_Record set:_
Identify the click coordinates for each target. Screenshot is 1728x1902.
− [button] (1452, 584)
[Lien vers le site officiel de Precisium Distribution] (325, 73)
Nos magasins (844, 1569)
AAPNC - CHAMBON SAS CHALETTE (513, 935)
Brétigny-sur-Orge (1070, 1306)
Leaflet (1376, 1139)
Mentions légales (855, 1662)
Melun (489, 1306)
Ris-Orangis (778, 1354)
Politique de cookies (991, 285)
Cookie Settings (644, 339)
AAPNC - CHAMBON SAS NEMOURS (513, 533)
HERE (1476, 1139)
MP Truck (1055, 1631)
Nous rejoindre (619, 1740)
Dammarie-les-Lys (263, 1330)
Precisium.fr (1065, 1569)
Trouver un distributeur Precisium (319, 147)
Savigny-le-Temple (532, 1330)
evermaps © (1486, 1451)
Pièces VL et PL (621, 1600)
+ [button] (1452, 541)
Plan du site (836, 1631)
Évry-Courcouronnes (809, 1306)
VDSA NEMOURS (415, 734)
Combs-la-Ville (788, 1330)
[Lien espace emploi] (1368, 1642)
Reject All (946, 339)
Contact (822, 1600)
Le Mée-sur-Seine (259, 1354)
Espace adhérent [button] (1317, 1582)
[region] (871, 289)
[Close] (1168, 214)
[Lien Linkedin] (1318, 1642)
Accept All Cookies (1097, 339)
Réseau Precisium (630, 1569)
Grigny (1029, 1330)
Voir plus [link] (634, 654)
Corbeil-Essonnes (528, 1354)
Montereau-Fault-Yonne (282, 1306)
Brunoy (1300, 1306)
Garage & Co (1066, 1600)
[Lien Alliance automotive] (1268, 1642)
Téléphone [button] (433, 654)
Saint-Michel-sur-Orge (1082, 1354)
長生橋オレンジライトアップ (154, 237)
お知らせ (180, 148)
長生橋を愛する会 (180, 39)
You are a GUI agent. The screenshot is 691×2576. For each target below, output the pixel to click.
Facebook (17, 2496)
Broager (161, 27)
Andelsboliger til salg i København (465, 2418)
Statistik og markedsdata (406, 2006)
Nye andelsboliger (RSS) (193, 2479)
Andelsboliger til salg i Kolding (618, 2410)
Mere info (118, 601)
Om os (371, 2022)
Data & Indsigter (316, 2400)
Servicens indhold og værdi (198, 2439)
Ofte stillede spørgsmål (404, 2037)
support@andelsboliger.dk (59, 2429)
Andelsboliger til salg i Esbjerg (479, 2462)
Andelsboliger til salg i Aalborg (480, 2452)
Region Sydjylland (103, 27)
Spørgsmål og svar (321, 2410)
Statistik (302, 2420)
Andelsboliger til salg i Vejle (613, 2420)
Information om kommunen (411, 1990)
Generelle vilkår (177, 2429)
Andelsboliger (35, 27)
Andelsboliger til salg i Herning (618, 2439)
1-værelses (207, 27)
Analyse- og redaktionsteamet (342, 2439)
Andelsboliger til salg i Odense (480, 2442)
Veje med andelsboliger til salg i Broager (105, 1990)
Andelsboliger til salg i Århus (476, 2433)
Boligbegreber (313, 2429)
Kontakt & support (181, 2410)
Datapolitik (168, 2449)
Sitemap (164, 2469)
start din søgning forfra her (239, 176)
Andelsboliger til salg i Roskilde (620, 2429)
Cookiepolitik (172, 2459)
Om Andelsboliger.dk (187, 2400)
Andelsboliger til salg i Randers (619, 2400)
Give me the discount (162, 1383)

_Your task:_ In the material above, transcribe exactly the lines beginning at the one with "Savigny-le-Temple (532, 1330)" and ending at the one with "Andelsboliger til salg i København", both included.

_Answer area:_
Savigny-le-Temple (532, 1330)
evermaps © (1486, 1451)
Pièces VL et PL (621, 1600)
+ [button] (1452, 541)
Plan du site (836, 1631)
Évry-Courcouronnes (809, 1306)
VDSA NEMOURS (415, 734)
Combs-la-Ville (788, 1330)
[Lien espace emploi] (1368, 1642)
Reject All (946, 339)
Contact (822, 1600)
Le Mée-sur-Seine (259, 1354)
Espace adhérent [button] (1317, 1582)
[region] (871, 289)
[Close] (1168, 214)
[Lien Linkedin] (1318, 1642)
Accept All Cookies (1097, 339)
Réseau Precisium (630, 1569)
Grigny (1029, 1330)
Voir plus [link] (634, 654)
Corbeil-Essonnes (528, 1354)
Montereau-Fault-Yonne (282, 1306)
Brunoy (1300, 1306)
Garage & Co (1066, 1600)
[Lien Alliance automotive] (1268, 1642)
Téléphone [button] (433, 654)
Saint-Michel-sur-Orge (1082, 1354)
長生橋オレンジライトアップ (154, 237)
お知らせ (180, 148)
長生橋を愛する会 (180, 39)
You are a GUI agent. The screenshot is 691×2576. For each target below, output the pixel to click.
Facebook (17, 2496)
Broager (161, 27)
Andelsboliger til salg i København (465, 2418)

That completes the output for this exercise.